In January, the New Zealand Shareholders Association visited two Steel & Tube sites in East Tamaki. Here's what they had to say.
Note: NZSA is not a registered financial adviser and can not and does not give advice. Any comments are those of the writer and do not state NZSA policy
Auckland Branch Company Visit: Steel & Tube
"Our visit to Steel & Tube (STU) was interesting on several different levels. First of all, STU’s huge plant is located on the Highbrook estate, and once it was realised that we would be visiting Goodman Property in the morning, we were invited to visit the STU plant in the afternoon. I wondered how many of our 60 attendees to Goodman would be interested in carrying on to STU, but 43 people put their names down to attend, so there was a lot of interest.

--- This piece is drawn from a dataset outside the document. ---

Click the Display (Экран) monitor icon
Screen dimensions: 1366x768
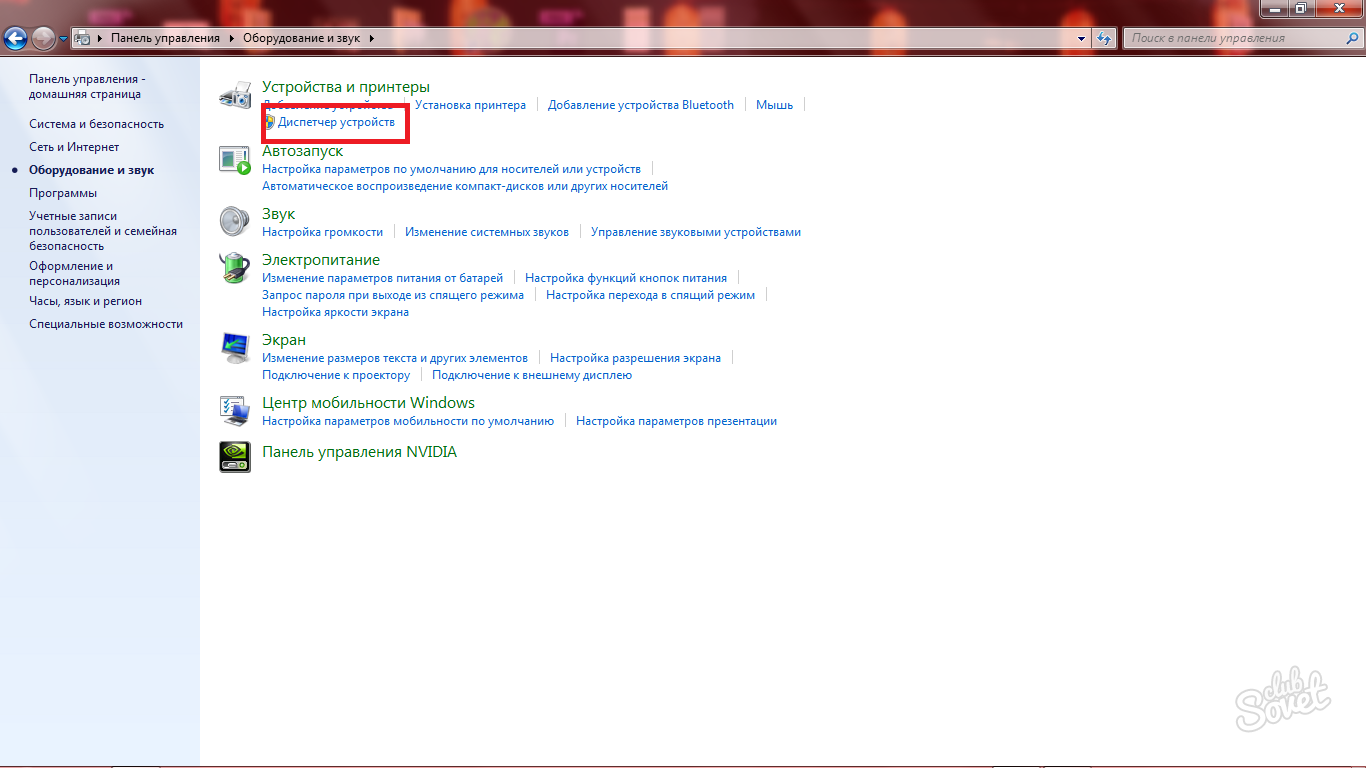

There were some other factors. We were offered lunch when we arrived, and nothing beats a free lunch. There was a chance to do an interesting factory tour of the production facilities of one of NZ’s key industries. There was the fact that I’d been reading about how substandard imported Chinese steel had come into the country and been used in major construction and infrastructure projects. Why are we so laid back and casual, and our systems so inadequate, that we’ve allowed that?
And there was another matter of interest. Susan Paterson is the chair of STU and also a director of Goodman. Interesting, and rather wonderful, that a manufacturing industry such as STU has got a woman chair, even in 2020. (I went to a Turner’s ASM a couple of years ago and they didn’t even have a woman on the board). And, on a personal level, I found out Ms Paterson is the daughter of a woman in our church who is still, at a very senior age, a hardworking contributor to our local community. The lunch turned out to be a boxed lunch from the charity Eat My Lunch, which gives a free lunch to a school child in need for every lunch sold. I can’t say I loved it, but there we were sitting in STU offices devouring an Eat My Lunch out of a box, with a well-known director promoting the charity; like mother, like daughter! And isn’t this what NZ is all about?
The overriding impression of our visit is how enthusiastically we were greeted. STU’s management team including CEO Mark Malpass, CFO Greg Smith, Darryn Ross general manager of Roll Forming, Dan Blackbourn and of course chair Susan Paterson were available to host and talk to us.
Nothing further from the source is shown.